**What is being asked:**
Instruction for the data below: set down exactly the lines from the line with "Given: Click the new layer icon" to the line with "is (896, 1326).", inclusive, and no others.

════

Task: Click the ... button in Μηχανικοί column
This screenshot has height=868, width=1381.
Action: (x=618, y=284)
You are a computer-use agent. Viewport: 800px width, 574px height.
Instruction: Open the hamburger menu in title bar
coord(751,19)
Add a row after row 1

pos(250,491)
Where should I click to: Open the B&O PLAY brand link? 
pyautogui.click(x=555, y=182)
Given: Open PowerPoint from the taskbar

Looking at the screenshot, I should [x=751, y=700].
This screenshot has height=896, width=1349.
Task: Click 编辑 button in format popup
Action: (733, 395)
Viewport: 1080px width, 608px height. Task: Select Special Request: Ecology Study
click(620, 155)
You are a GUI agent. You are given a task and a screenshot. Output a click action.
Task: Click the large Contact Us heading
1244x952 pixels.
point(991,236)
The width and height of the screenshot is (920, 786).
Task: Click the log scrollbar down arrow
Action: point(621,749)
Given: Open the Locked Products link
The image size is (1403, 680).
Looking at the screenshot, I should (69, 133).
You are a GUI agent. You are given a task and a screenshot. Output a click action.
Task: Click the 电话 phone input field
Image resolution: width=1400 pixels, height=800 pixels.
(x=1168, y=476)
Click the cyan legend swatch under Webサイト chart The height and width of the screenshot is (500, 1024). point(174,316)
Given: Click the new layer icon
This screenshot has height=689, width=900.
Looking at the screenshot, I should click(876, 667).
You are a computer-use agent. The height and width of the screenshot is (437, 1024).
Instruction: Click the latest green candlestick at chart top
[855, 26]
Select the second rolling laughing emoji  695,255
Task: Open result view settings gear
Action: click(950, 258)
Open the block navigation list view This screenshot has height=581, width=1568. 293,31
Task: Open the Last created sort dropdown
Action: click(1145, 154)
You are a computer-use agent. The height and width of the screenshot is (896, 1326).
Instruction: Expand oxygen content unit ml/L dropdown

════

**Your solution:**
Given: Click the new layer icon
This screenshot has height=689, width=900.
Looking at the screenshot, I should click(876, 667).
You are a computer-use agent. The height and width of the screenshot is (437, 1024).
Instruction: Click the latest green candlestick at chart top
[855, 26]
Select the second rolling laughing emoji  695,255
Task: Open result view settings gear
Action: click(950, 258)
Open the block navigation list view This screenshot has height=581, width=1568. 293,31
Task: Open the Last created sort dropdown
Action: click(1145, 154)
You are a computer-use agent. The height and width of the screenshot is (896, 1326).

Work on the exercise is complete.